An outdoor, open pit mine

Don’t Let Congress Provide Another Handout to the Mining Industry

By Blaine Miller-McFeeley, Senior Legislative Representative 

Fresh off the passage of Trump’s big, ugly budget bill in July, Congress is once again trying to pass a damaging bill that would put large amounts of our cherished public lands in the hands of the mining industry. 

Both the U.S. Senate and the U.S. House of Representatives are considering the Mining Regulatory Clarity Act (MCRA), a piece of legislation that would reverse a hard-won court victory to protect public lands and make it easier for mining companies to stake virtually indefinite claims on public lands for millsite use. Here’s why the bill means bad news for the environment, public health, cultural resources, and our lands.  

The MRCA further weakens an already insufficient law. 

Domestic mining operations are governed by the Mining Law of 1872, which is extremely permissive. The law includes no environmental or community protections and doesn’t require mining companies to pay a royalty on minerals extracted from public lands. For over 150 years, it has cheated taxpayers of their fair share of mineral wealth and has poisoned communities, water resources, and precious ecosystems with toxic waste that generations of mining companies have failed to remedy.  

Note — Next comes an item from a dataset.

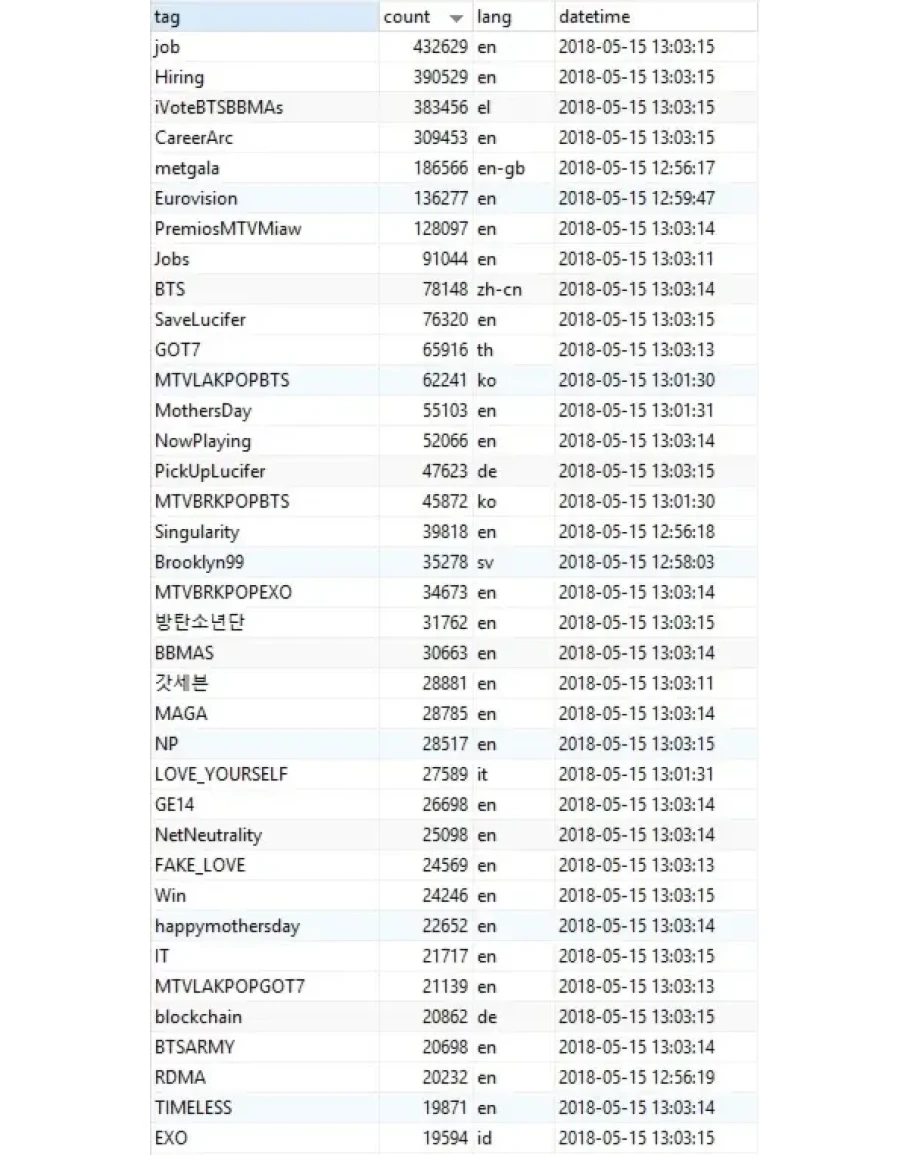
Task: Click the CareerArc tag cell
Action: point(194,138)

However, the current law is not entirely without commonsense regulation. As it stands, mine operators must have a valid mineral claim to conduct operations on a parcel of public land. After receiving a permit, they cannot conduct operations on lands outside of the covered areas without obtaining additional permits.  

This is completely rational; mining companies should operate within pre-established boundaries. But the MRCA could change that, codifying a regulation defining all activities related to mining claims under an expansive definition of ‘operations.’ This could allow mining companies to build other impactful infrastructure like power lines, roads, and pipelines across public lands without receiving a new permit — giving them license to destroy more of our lands with impunity. 

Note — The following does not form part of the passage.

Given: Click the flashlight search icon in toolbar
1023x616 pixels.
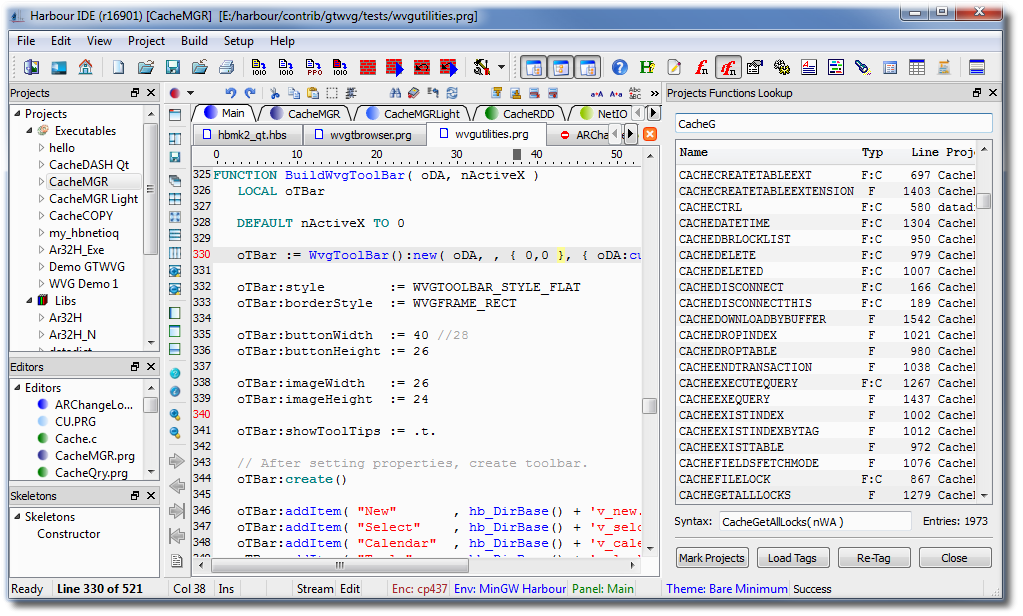Looking at the screenshot, I should 862,68.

The MRCA does nothing to remedy the lack of community and environmental protections in existing mining law. 

While the bill goes to great lengths to resolve perceived regulatory slights to mining companies, it does nothing to resolve the lack of sensible safeguards for communities and the environment in the Mining Law of 1872. Over 150 years of dirty mining operations have left a toxic legacy across the American West. The Environmental Protection Agency estimates that 40 percent of Western headwaters and 50 percent of Western lakes are contaminated by mining operations, impacting everything from ecosystems to drinking water for Western communities. This toxic legacy is especially felt in Indigenous communities, where areas like Navajo Nation still grapple with increased rates of cancer, chronic illness, and birth defects resulting from reckless uranium mining. With mineral demand increasing, we need legislation that updates our mining laws and regulations to meet modern challenges. The MRCA keeps our mining laws stuck in the nineteenth century. 

The MRCA allows mining companies to hold public lands hostage for mining use — regardless of other suitable uses. 

To its supporters, MRCA’s main purpose is to provide mining companies with the ability to claim an essentially unlimited number of millsites on public land. Millsites are areas of mining operations where companies frequently dispose of toxic waste and build other infrastructure for mining operations. Under current law, mining companies can already file as many millsite claims as needed to support their operations.  

In reality, MRCA establishes a new and broad right for mining companies to use public lands without the discretion of federal land management agencies, as long as it adheres to their approved plan of operations. Whereas the law previously required mine operators to get right-of-way permits for operations supporting a mine, they now have a right to use those lands from the beginning. In practice, this ties the hands of federal land management agencies to protect public grazing lands, wildlife habitat, sensitive watersheds, recreation, cultural resources, and even clean energy development. 

The MRCA gives even more handouts to mining interests when they’re already receiving unprecedented subsidies from the Trump administration.

The mining industry doesn’t need more handouts. It’s already receiving plenty of support from the Trump administration and congressional Republicans. They’re taking a hatchet to bedrock environmental laws, clean air and water standards, endangered species protections, and the ability for everyday people to seek redress in the courts when industry violates the law. President Trump signed an executive order invoking emergency powers to increase mining and mineral processing for some minerals not even considered critical, like gold. The order calls for federal agencies to prioritize mining above all other uses of public lands, aims to allocate more funds and loans to mining projects, and accelerates permitting processes under the Defense Production Act. The big, ugly budget bill that was recently signed into law contains also over $363 billion in handouts and direct funds to mining companies.  

Why is Congress trying to do more for an industry already flush with money, lax regulations, and incentives, especially while communities and our environment continue to pay the price? While minerals play an important role in our daily lives and are important components of our clean energy future, we shouldn’t rubber stamp more domestic mines without having proper regulations in place to protect communities and the environment. Congress should work toward reforming our mining laws and regulations to clean up this dirty industry instead of continuing to reward it.